Work item
Reproduce word for word the lines between those holding "How to find 2024 Honda" and "Kar Smarts (193, 1935)", inclusive, and nothing else from the data below.

Given data
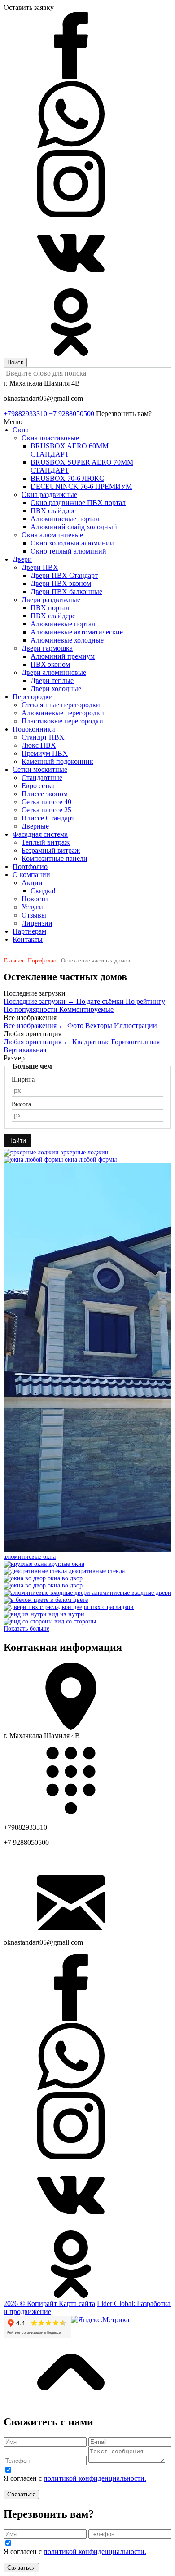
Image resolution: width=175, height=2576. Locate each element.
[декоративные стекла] (36, 1571)
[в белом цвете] (27, 1599)
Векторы (99, 1025)
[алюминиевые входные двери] (48, 1592)
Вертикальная (25, 1050)
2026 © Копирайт (31, 2303)
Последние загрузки (39, 1001)
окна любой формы (91, 1159)
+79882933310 (25, 413)
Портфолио (42, 960)
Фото (76, 1025)
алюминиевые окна (30, 1556)
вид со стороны (75, 1621)
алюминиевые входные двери (131, 1592)
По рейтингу (145, 1001)
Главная (13, 960)
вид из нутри (66, 1614)
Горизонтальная (135, 1042)
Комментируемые (86, 1009)
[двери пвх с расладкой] (38, 1607)
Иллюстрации (135, 1025)
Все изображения (35, 1025)
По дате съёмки (101, 1001)
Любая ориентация (37, 1042)
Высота (21, 1104)
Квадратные (91, 1042)
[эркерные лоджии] (32, 1152)
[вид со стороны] (29, 1621)
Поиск (15, 362)
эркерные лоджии (85, 1152)
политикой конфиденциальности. (95, 2478)
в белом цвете (69, 1599)
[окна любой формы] (34, 1159)
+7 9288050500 (71, 413)
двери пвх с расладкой (103, 1607)
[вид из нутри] (26, 1614)
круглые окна (66, 1564)
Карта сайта (77, 2303)
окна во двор (65, 1578)
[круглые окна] (26, 1564)
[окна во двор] (26, 1578)
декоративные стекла (97, 1571)
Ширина (23, 1079)
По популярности (31, 1009)
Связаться (21, 2494)
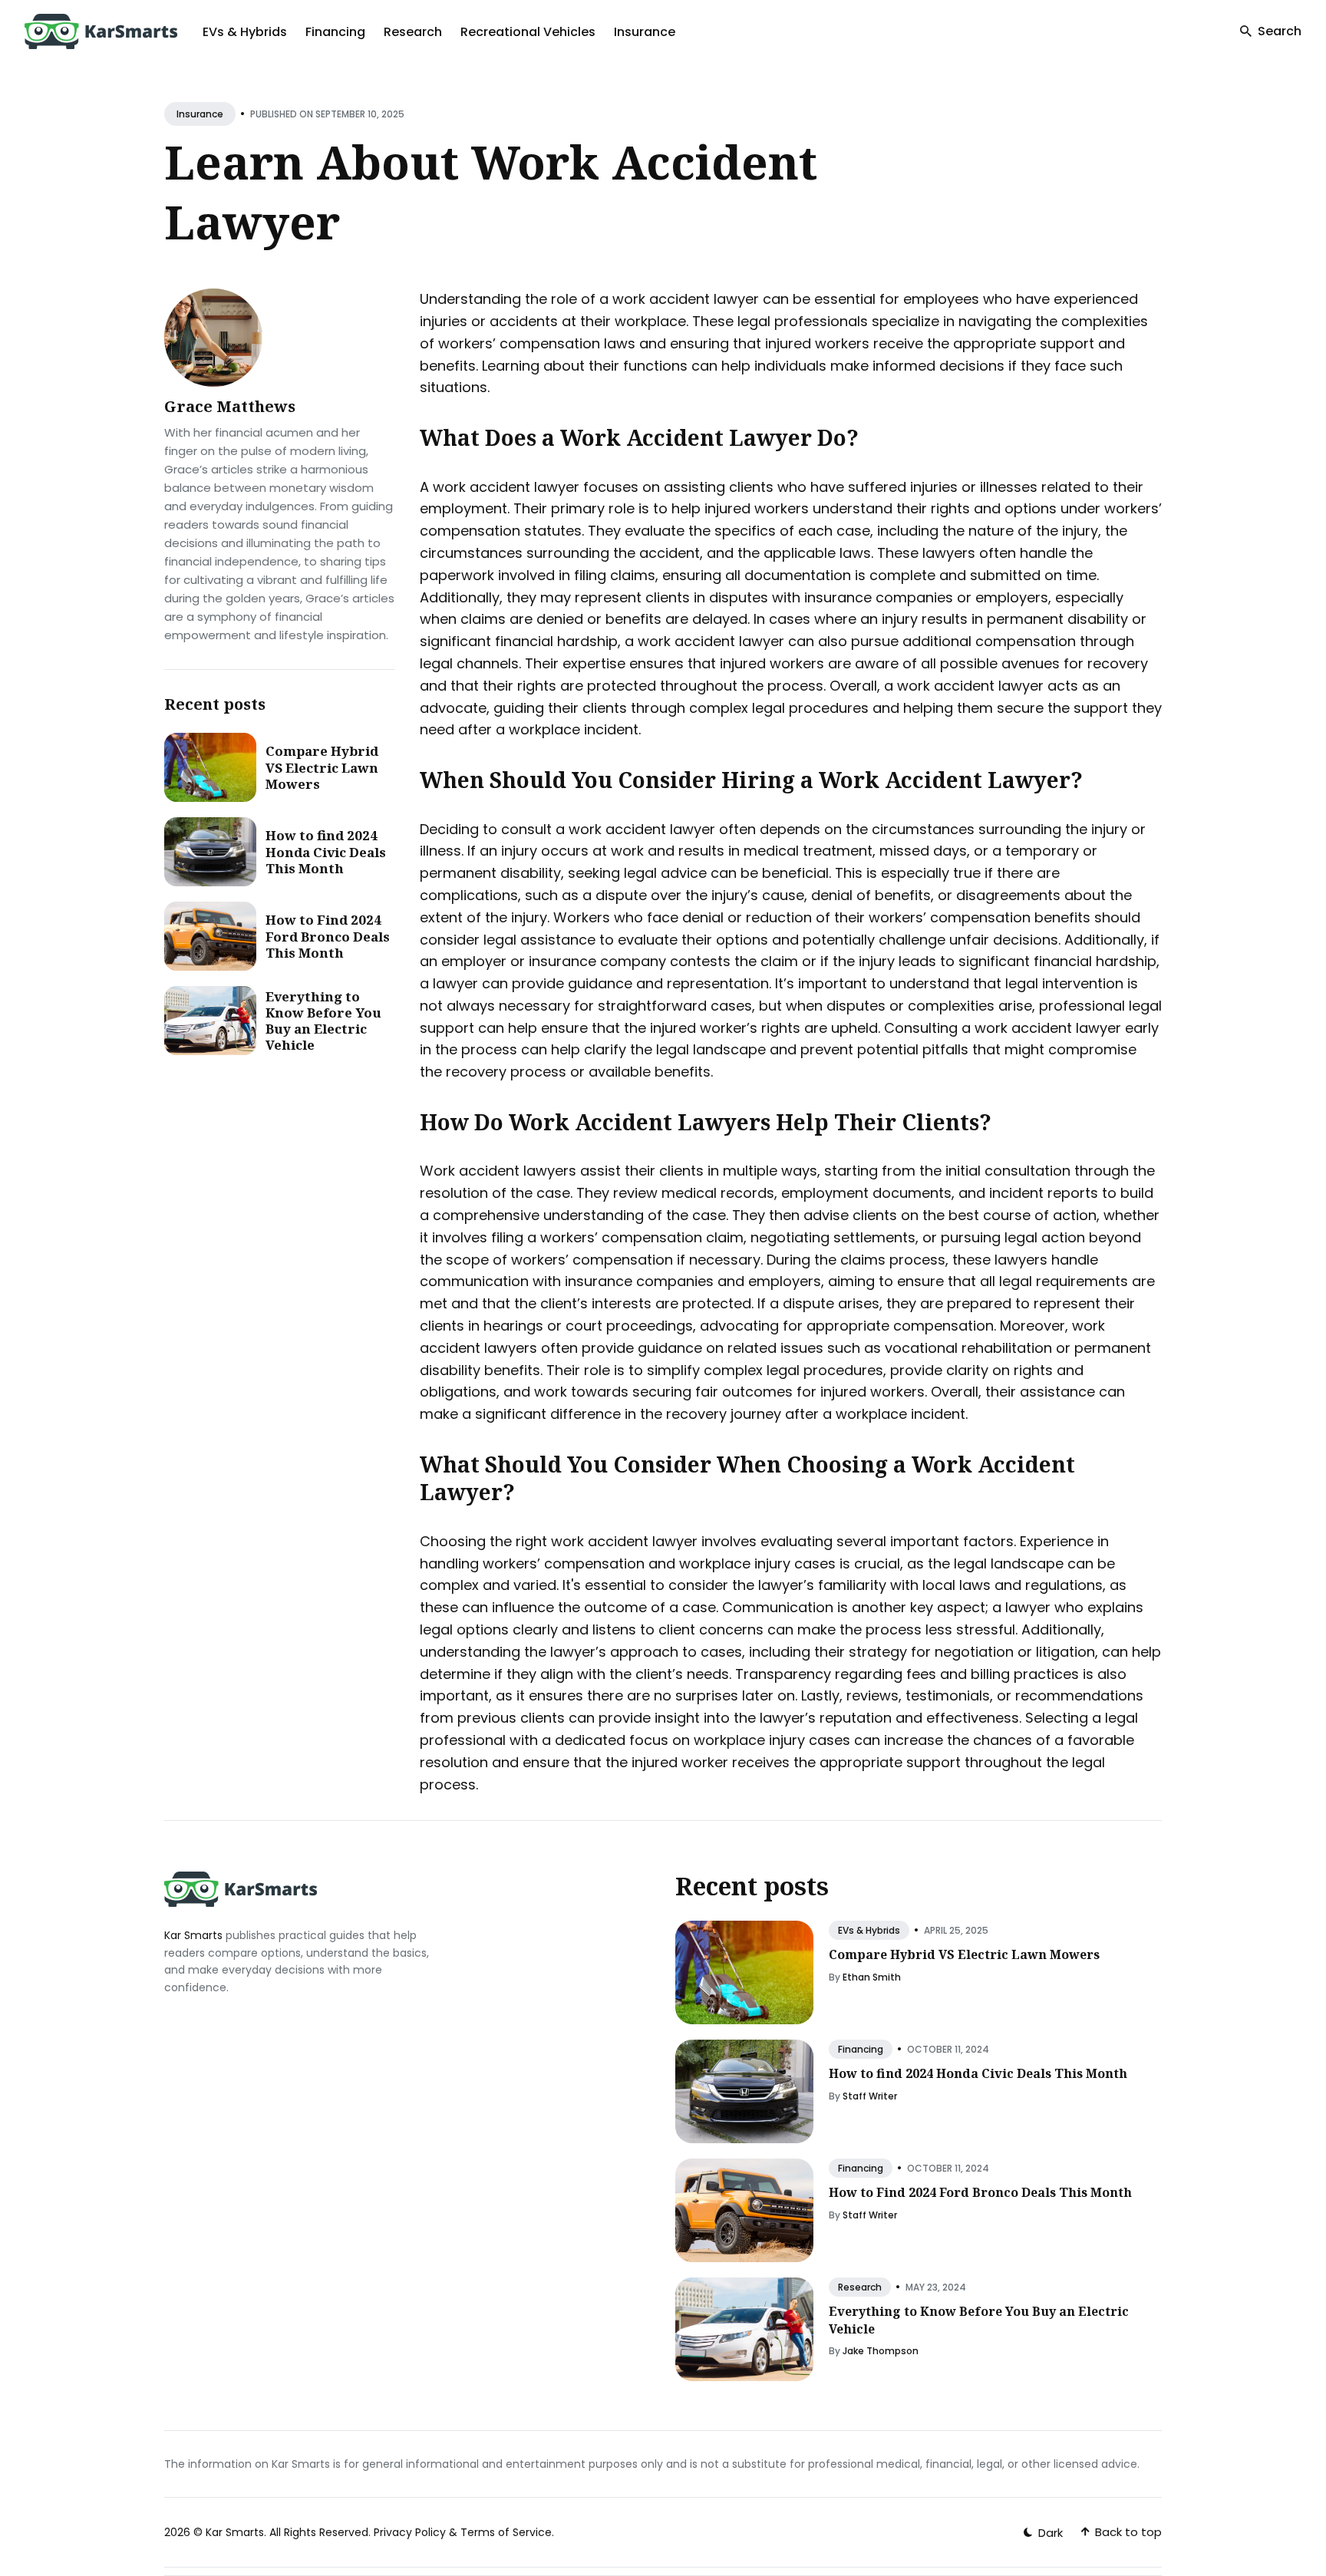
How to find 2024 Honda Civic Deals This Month (326, 851)
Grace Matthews (229, 406)
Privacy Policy (410, 2532)
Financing (335, 32)
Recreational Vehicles (527, 32)
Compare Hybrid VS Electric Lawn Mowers (322, 767)
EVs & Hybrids (245, 32)
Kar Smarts (193, 1935)
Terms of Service (506, 2532)
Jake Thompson (881, 2350)
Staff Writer (870, 2096)
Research (413, 32)
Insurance (644, 32)
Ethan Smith (872, 1977)
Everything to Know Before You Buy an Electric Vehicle (323, 1021)
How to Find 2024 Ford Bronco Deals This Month (328, 936)
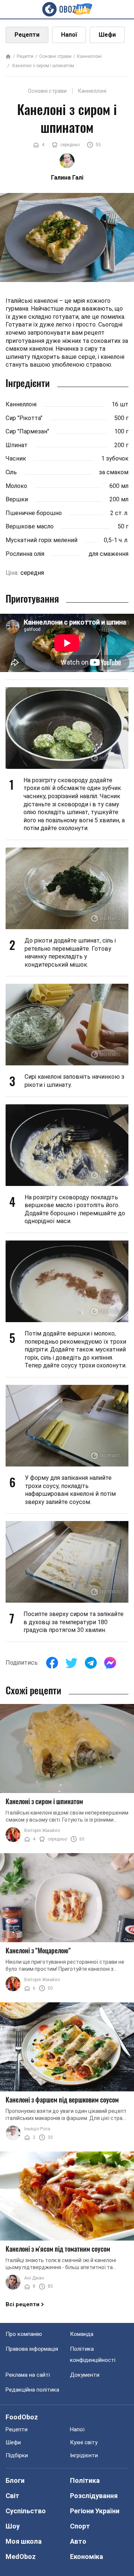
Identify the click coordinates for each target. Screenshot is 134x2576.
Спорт (80, 2526)
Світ (12, 2496)
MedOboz (21, 2556)
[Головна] (8, 57)
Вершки (17, 499)
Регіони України (94, 2511)
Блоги (15, 2480)
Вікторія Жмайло (42, 1830)
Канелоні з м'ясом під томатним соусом (58, 2248)
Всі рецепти (22, 2304)
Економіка (86, 2556)
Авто (78, 2541)
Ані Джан (34, 2278)
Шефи (107, 34)
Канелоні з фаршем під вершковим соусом (62, 2099)
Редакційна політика (32, 2389)
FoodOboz (22, 2417)
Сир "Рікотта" (24, 418)
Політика (85, 2480)
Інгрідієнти (84, 2455)
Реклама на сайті (28, 2375)
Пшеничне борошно (34, 513)
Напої (69, 34)
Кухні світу (84, 2442)
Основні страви (55, 56)
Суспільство (26, 2511)
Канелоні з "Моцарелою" (38, 1950)
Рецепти (27, 34)
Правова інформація (32, 2349)
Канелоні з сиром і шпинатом (42, 65)
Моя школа (24, 2541)
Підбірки (17, 2455)
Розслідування (94, 2496)
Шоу (13, 2526)
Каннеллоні (89, 56)
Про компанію (24, 2334)
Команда (81, 2334)
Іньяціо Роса (37, 2128)
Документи (84, 2375)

Solution
How to find 2024 Honda Civic Deals This Month (326, 851)
Grace Matthews (229, 406)
Privacy Policy (410, 2532)
Financing (335, 32)
Recreational Vehicles (527, 32)
Compare Hybrid VS Electric Lawn Mowers (322, 767)
EVs & Hybrids (245, 32)
Kar Smarts (193, 1935)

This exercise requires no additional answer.